**RECORDS FOR THE TASK**
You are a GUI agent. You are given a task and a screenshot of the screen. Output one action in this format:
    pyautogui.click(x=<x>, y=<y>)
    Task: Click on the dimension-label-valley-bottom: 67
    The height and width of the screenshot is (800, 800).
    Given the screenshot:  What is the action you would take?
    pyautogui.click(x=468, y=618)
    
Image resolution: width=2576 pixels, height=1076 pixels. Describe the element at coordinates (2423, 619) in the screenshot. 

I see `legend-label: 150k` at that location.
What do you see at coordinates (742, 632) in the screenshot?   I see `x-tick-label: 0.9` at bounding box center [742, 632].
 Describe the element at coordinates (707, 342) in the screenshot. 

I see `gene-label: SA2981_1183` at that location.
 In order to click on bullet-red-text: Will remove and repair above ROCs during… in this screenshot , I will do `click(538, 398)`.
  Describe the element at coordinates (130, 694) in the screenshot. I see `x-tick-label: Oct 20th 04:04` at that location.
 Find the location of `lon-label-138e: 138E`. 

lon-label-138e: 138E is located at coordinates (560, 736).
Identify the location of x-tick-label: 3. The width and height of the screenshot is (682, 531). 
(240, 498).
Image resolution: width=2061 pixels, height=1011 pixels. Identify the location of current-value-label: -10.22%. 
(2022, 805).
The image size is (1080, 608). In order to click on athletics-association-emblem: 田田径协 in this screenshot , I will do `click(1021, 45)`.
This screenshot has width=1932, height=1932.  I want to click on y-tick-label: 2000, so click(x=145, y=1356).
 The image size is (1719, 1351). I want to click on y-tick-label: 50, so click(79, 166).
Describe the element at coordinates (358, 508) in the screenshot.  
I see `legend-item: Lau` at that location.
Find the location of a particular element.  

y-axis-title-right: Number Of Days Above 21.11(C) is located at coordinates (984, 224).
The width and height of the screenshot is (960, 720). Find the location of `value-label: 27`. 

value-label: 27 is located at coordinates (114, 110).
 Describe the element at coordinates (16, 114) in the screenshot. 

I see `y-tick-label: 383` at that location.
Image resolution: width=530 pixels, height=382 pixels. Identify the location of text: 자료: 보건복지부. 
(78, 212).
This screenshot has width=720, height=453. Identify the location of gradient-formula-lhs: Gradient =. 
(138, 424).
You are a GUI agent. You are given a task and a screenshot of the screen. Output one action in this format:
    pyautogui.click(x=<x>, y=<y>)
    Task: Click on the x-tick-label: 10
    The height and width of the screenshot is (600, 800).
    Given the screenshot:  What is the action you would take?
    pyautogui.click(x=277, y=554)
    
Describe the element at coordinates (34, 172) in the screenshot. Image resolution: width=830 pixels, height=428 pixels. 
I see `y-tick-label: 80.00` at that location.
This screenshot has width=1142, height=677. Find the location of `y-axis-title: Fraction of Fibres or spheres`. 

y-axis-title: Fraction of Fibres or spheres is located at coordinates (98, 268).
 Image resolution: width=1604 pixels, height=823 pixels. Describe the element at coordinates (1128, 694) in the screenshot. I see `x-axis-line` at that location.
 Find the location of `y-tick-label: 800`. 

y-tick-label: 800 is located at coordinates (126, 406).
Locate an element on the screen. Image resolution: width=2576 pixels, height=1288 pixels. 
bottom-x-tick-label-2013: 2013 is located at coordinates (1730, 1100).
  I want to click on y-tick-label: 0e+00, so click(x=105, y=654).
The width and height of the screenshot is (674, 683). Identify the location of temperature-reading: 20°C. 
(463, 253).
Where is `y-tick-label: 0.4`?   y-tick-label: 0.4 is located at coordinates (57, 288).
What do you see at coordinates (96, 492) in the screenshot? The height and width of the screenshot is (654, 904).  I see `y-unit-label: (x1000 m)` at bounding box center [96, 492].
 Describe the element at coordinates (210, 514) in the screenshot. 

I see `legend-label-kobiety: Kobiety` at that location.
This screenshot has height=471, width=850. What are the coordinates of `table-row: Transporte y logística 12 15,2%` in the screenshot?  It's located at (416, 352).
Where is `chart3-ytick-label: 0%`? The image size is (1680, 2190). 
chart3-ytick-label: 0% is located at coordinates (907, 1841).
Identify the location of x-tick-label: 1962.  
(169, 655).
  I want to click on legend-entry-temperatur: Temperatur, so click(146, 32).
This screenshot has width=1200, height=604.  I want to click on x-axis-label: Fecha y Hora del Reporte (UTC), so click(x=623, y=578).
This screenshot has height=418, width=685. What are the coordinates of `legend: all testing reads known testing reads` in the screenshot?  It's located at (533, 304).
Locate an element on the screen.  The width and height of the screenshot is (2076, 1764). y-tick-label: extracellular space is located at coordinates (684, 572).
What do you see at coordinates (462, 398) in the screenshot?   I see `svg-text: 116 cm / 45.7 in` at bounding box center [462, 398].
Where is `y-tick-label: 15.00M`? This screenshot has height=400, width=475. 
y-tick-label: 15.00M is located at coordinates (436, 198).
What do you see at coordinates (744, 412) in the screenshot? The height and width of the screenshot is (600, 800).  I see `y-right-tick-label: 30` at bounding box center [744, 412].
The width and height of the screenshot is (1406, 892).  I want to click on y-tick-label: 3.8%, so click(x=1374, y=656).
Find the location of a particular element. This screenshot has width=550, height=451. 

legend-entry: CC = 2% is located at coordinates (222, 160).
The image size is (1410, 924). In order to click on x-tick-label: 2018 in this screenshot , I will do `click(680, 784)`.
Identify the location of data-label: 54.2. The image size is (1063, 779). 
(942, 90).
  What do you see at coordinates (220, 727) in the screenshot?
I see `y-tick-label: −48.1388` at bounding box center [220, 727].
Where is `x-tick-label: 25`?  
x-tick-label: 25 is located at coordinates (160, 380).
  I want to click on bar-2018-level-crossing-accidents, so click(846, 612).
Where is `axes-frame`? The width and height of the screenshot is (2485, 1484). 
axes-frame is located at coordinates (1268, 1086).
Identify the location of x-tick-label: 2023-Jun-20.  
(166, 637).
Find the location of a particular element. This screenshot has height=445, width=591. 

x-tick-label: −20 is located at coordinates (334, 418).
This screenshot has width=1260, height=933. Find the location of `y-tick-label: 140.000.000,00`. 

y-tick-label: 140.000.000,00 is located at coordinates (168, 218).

**WORK REQUEST**
Return every line of the rows above that contains the string "value".

**OUTPUT OF THE TASK**
Image resolution: width=2061 pixels, height=1011 pixels. Identify the location of current-value-label: -10.22%. 
The width and height of the screenshot is (960, 720). Find the location of `value-label: 27`. 
value-label: 27 is located at coordinates (114, 110).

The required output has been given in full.